Its forthcoming report is expected to disappoint shareholder groups by taking a general approach to issues such as requiring institutions to declare voting policies, reviewing the role of non-executive directors and introducing a shareholder vote on directors' pay.
Anne Simpson, joint managing director of Pirc, the corporate governance consultancy, says the Government's decision is likely to depend on the reaction to the Hampel proposals.
"If Hampel gets a resounding round of applause and people feel it has taken on the major issues then the Government will feel it is not worth re-inventing the wheel. But if it doesn't, then it would be an abdication of responsibility if the Government did not come forward," she said.
The Government has already pledged to set up another committee of experts to consider corporate governance. But it is thought to favour self-regulation over new legislation.
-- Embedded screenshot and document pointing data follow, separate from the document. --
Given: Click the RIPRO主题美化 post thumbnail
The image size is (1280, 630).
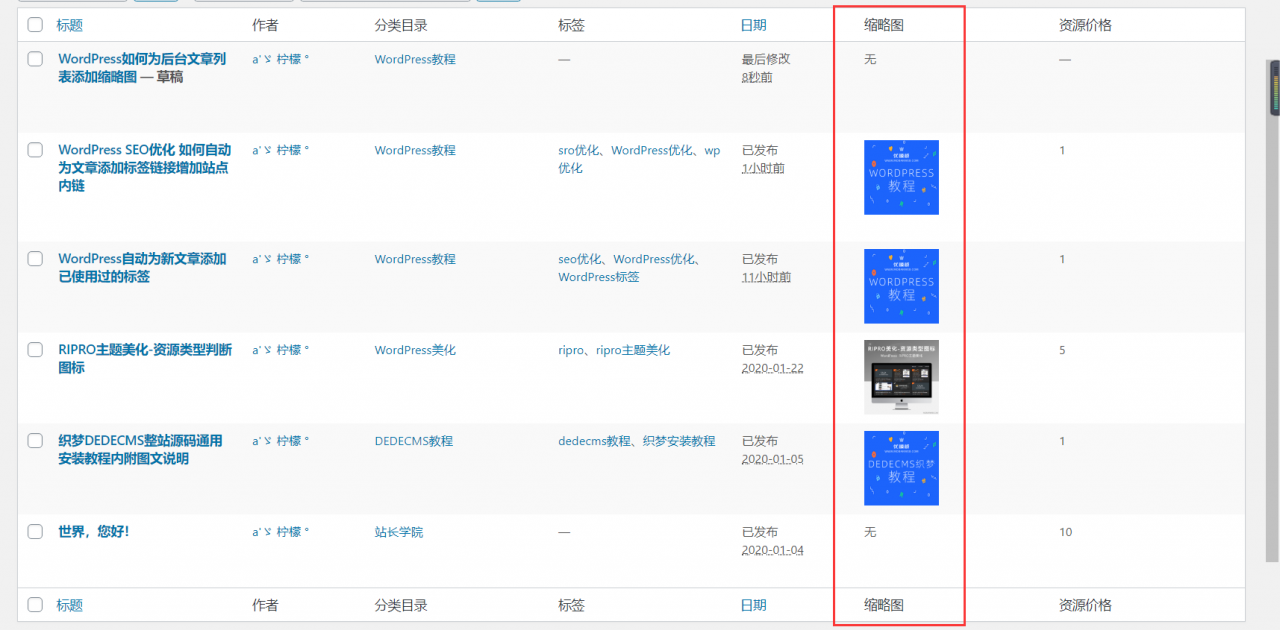Looking at the screenshot, I should pyautogui.click(x=901, y=377).
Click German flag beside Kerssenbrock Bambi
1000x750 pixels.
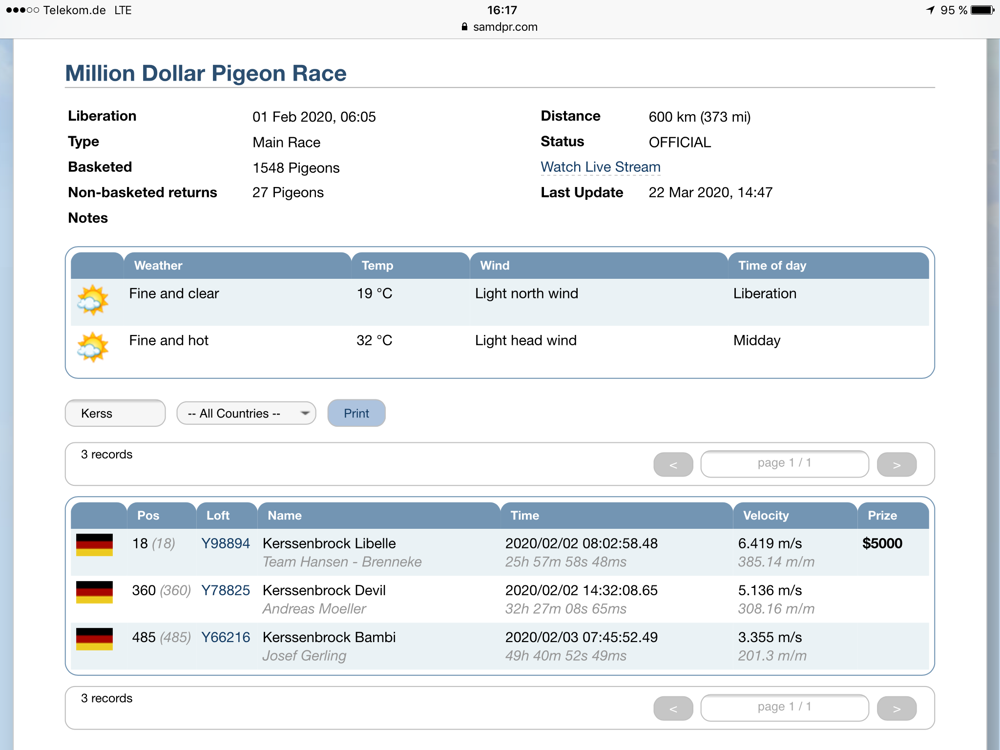click(x=95, y=639)
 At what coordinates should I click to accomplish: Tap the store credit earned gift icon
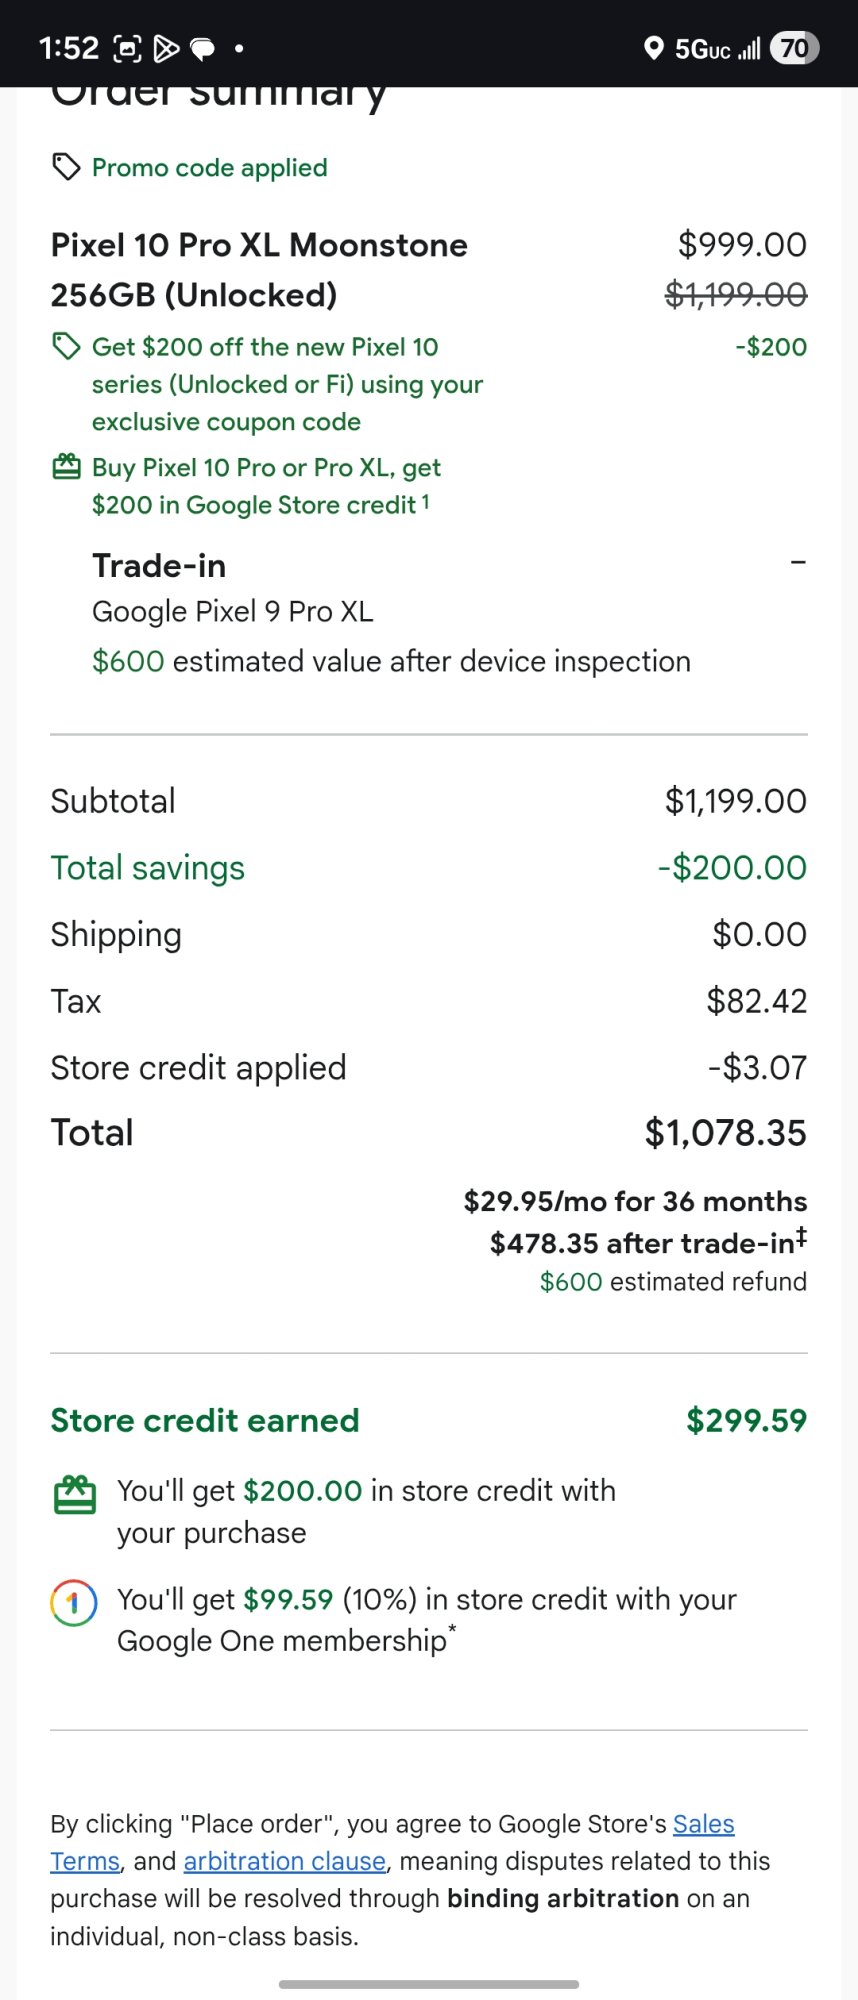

Corporate governance specialists are concerned that the Hampel Committee seems ready to draw a line under the more specific proposals of the Cadbury and Greenbury committees and adopt a more general, flexible approach.
Some even expect a watering-down of some of the Cadbury principles and an easing of the burden on smaller and medium-sized companies.
Sir Ronnie Hampel, the ICI chairman who heads the committee, has already said he has no desire to produce "an earth-shattering report". Ms Simpson says: "I hope I am going to be pleasantly surprised."
Pirc wants City institutions to be required to publish their voting policies and for them to have a duty to vote.
It also wants pension fund trustees and individual fund members to have the right to ask institutions how they voted on particular issues. It is keen for small and medium-sized business to be included in all the proposals so that a "level playing field" exists.
The consultancy is particularly concerned about reports that the Hampel Committee will relax the regulatory burden on smaller companies.
Ms Simpson said: "The issue of corporate governance is more important for smaller companies . If they are growing rapidly they will benefit from the experience of non-executive directors."
Pirc is concerned that some medium-sized public companies do not have any non-executives.
In its submission to the Hampel Committee it argued that, with smaller quoted companies: "Investors are faced with relative illiquidity, a paucity of analyst and media attention and perhaps founder shareholders and directors which weights the Government's balance in favour of the internal players."
Some corporate governance specialists have argued that if the requirements on smaller companies are eased, then their market valuations could suffer as investors would perceive them to be a higher risk.
The Hampel Committee was set up last year as the successor body to the Cadbury Committee on corporate governance, which reported in 1992 and the Greenbury Committee, which was prompted by rows of executive pay, whose report was published in 1995.